### Activity
Give back all of the data exactly as it stands, with the pictures removed.

***** Exercise materials *****

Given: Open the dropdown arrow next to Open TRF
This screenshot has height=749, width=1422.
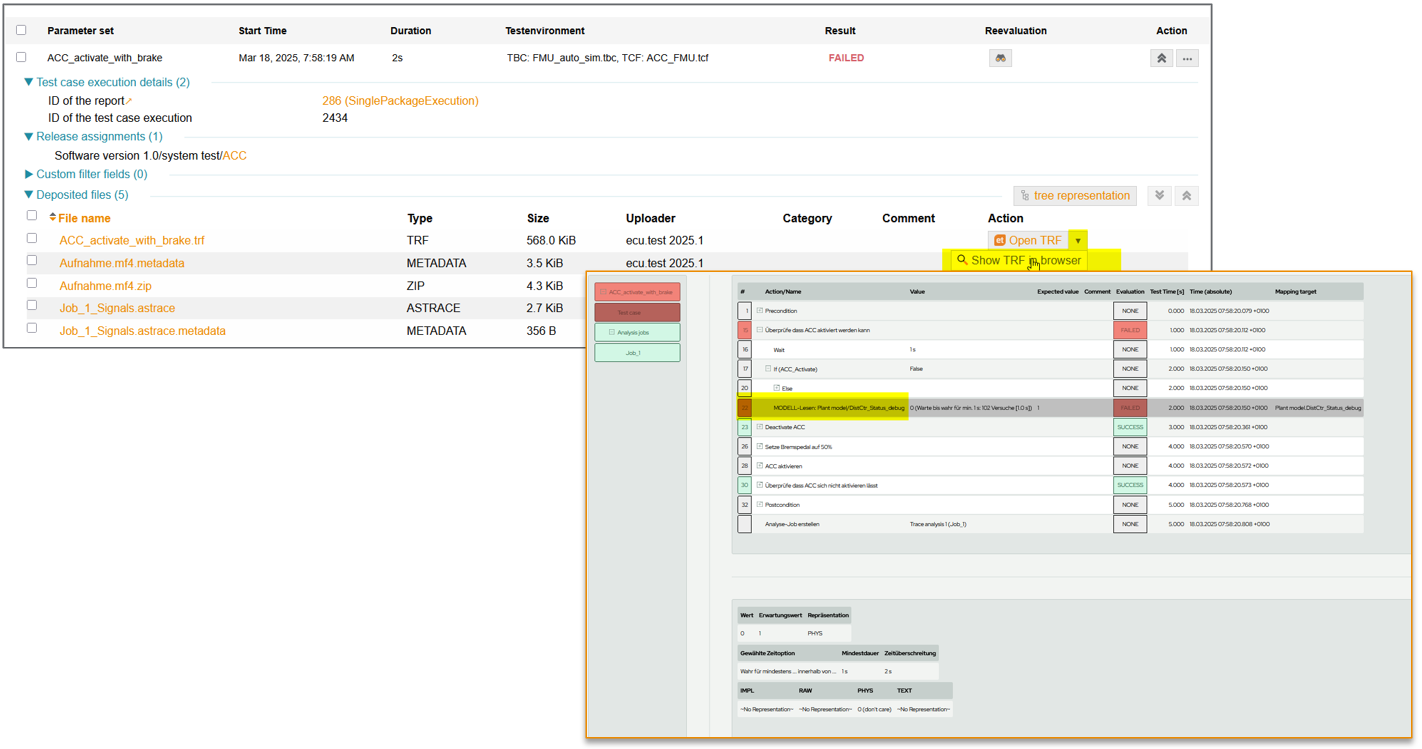Looking at the screenshot, I should point(1077,241).
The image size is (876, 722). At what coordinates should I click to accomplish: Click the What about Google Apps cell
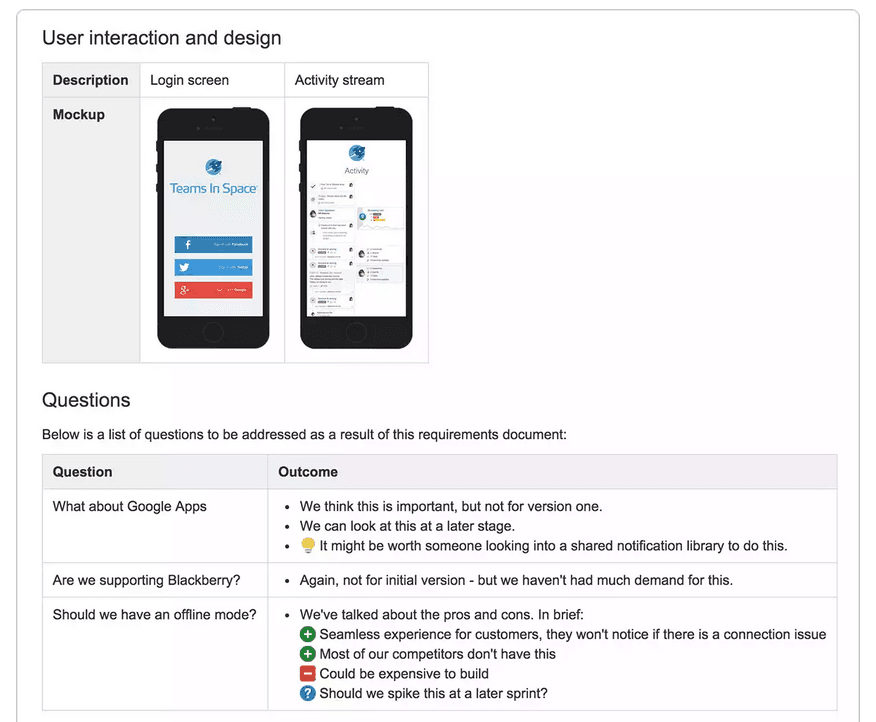point(130,506)
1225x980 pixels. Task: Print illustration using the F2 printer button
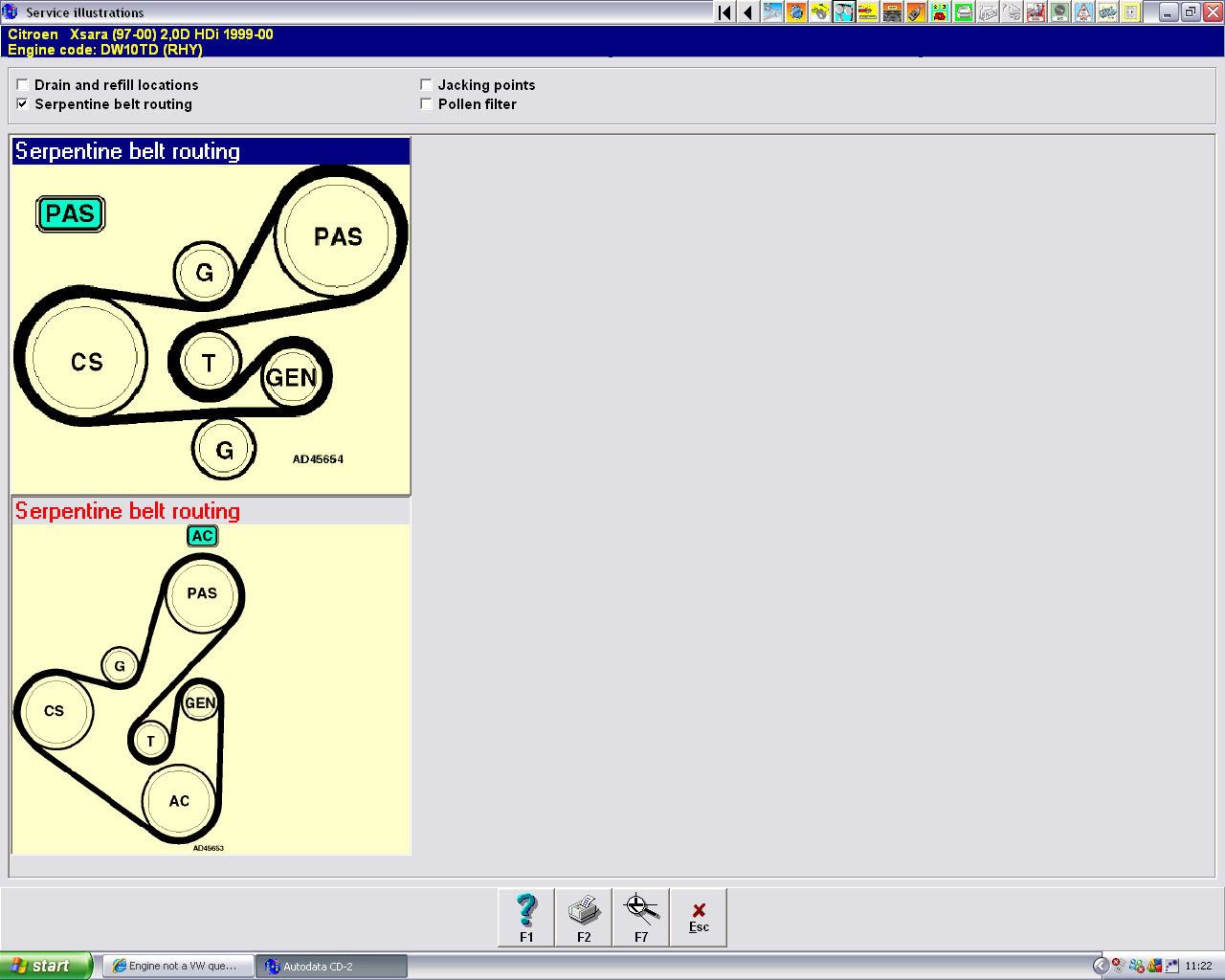pos(584,917)
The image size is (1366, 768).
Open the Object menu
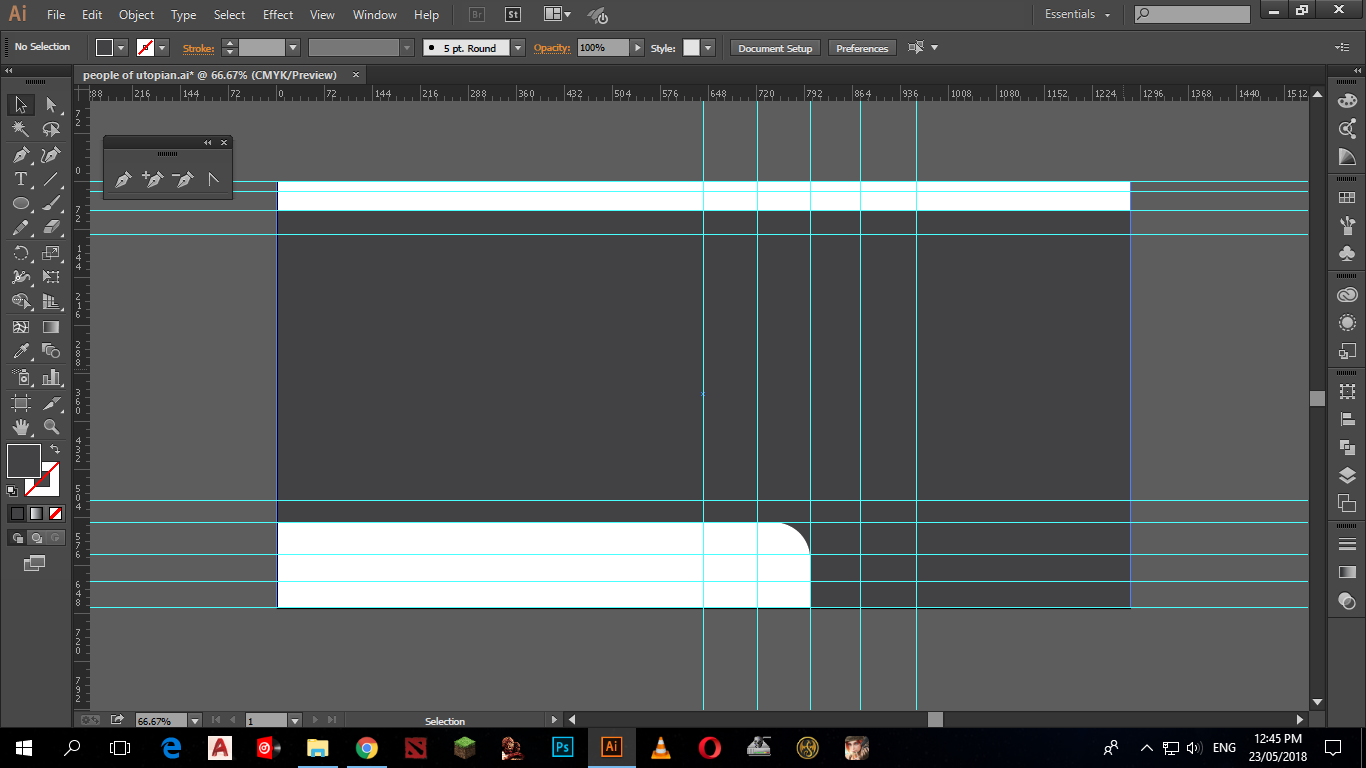(x=136, y=15)
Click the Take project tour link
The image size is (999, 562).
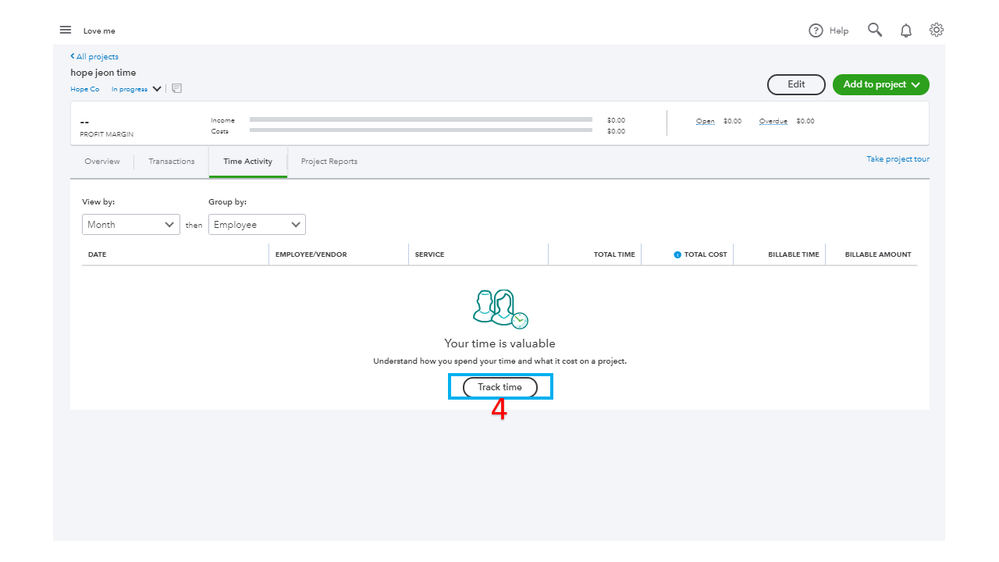click(x=897, y=159)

*****

### Result for this task
Given: Open the dropdown arrow next to Open TRF
This screenshot has height=749, width=1422.
Looking at the screenshot, I should point(1077,241).
The image size is (876, 722). At what coordinates should I click to accomplish: Click the What about Google Apps cell
point(130,506)
1225x980 pixels. Task: Print illustration using the F2 printer button
pos(584,917)
The image size is (1366, 768).
Open the Object menu
(x=136, y=15)
Click the Take project tour link
The image size is (999, 562).
click(x=897, y=159)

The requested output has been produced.